Fiji Water recognized the need to differentiate its product from others in the market, and created a distinct packaging strategy. If a consumer could first taste the water drawn from ancient artesian wells there would be little need be concerned with packaging. The majority of bottled water populating the store shelves is packaged in clear plastic containers. The content while diversely different looks exactly the same. The packaging influences the consumer. Moreover, the packaging narrates the contents by offering visual suggestions of the water’s origination.
Many bottled water brands, especially those produced from springs, include a label with images depicting a serene picturesque water source. None represent the contents better than Fiji Water. Starting with the basic shape of the packaging, Fiji distinguishes itself from others. The square bottle is easily recognized and positively associated with the product—Fiji Natural Artesian Water. The full experience associated with consuming water from an artesian aquifer at the very edge of a rainforest starts with a sophisticated label. Instead of a simple tag, Fiji Water draws the consumer into an environment of palm leaves and Hibiscus blooms. The multi-dimensional labeling technique entices the consumer to purchase and consume the contents.
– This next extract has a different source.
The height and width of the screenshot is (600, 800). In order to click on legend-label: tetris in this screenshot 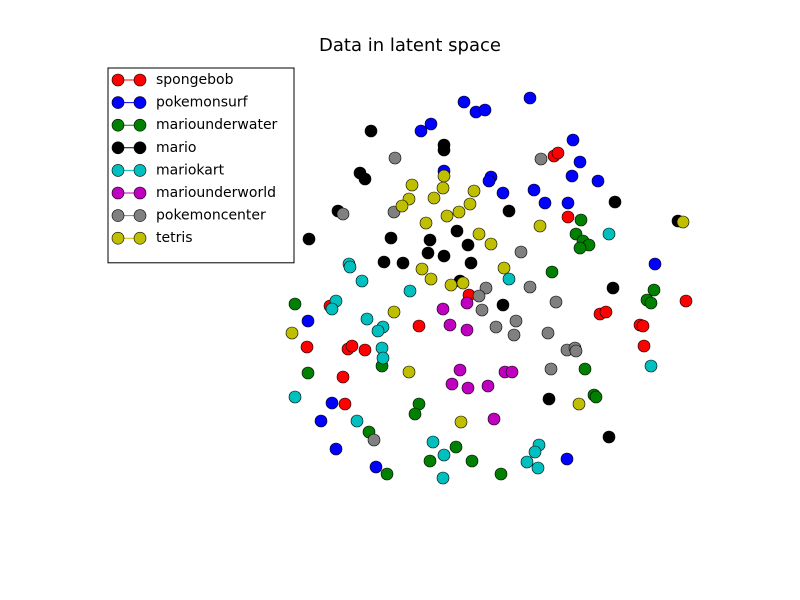, I will do `click(174, 238)`.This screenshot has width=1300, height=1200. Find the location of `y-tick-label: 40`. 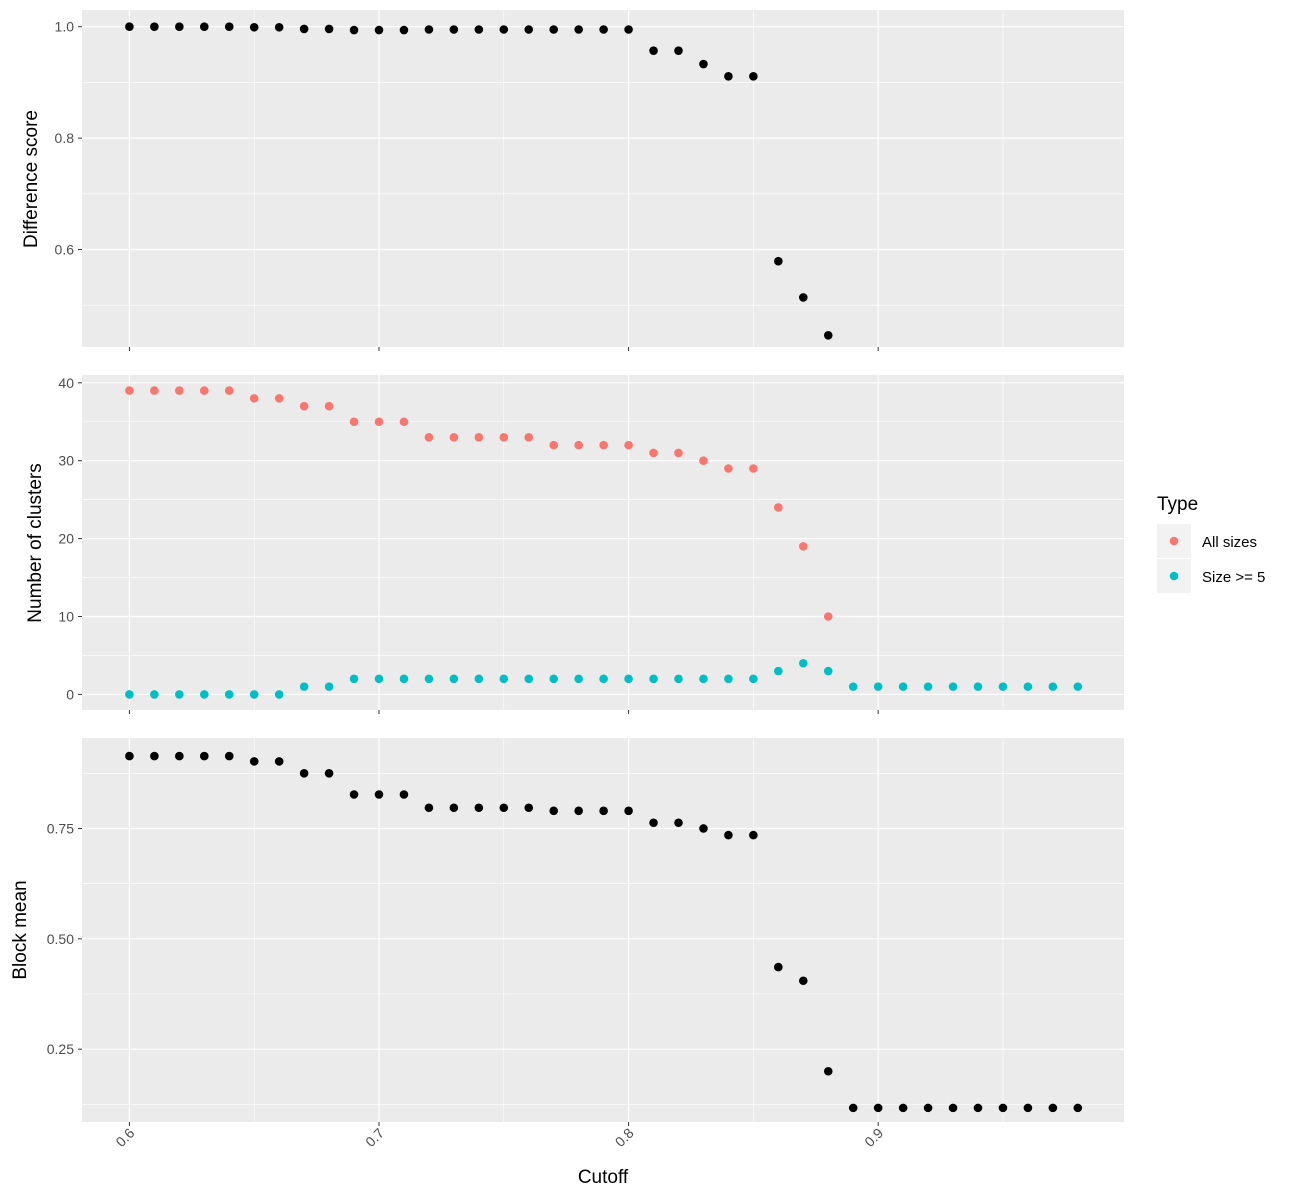

y-tick-label: 40 is located at coordinates (66, 383).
Introducing line extensions, brand extensions, multibrands, and new brands are techniques associated with brand development (Kotler & Armstrong, 2007). Introducing an extension to the same line could dilute the current product offerings. For example, adding an antioxidant ingredient would create opportunities in similar markets, but at the risk of losing credibility with the current product. The consumers might begin to question the natural benefits of Fiji Water if other ingredients need to be added. Introducing a brand extension such as coconut milk would benefit from the brand name recognition and allow Fiji Water to expand into other markets. The Fiji brand has been developed to include a certain brand experience. It would not be a good branding strategy for Fiji Water to dip their toes into other areas outside their core competency. Any brand development strategy that uses the current brand name will be successful.
Fiji Water uses geography to their advantage. While the cost of distribution is far greater than competing products produced in the United States, distance is used in Fiji’s mainstream marketing. Directly from a rainforest hundreds of miles from the nearest continent—Fiji Water is the natural choice for a health conscience society. A cohesive brand development strategy compliments a pure marketing campaign promoting the purist of water—Fiji Natural Artisan Water.
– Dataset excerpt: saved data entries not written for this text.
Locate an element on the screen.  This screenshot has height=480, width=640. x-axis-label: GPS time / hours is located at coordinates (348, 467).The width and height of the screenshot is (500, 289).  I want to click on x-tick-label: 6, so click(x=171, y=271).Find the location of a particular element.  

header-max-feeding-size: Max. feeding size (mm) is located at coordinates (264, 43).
Alsever, J. (2009). Bottled Water Sales Slow Amid Backlash. Retrieved December 20, 2009 from, http://www.msnbc.msn.com/id/34451973/ns/business-going_green/
Fishman, C. (2007). Message in a Bottle – Bottled Water – Luxury Water – Mineral Water. Retrieved December 20, 2009 from, http://www.fastcompany.com/magazine/117/features-message-in-a-bottle.html?page=0%2C0
Kotler, P. & Armstrong, G. (2008). Principals of Marketing. Pearson Prentice Hall. Upper Saddle River, New Jersey.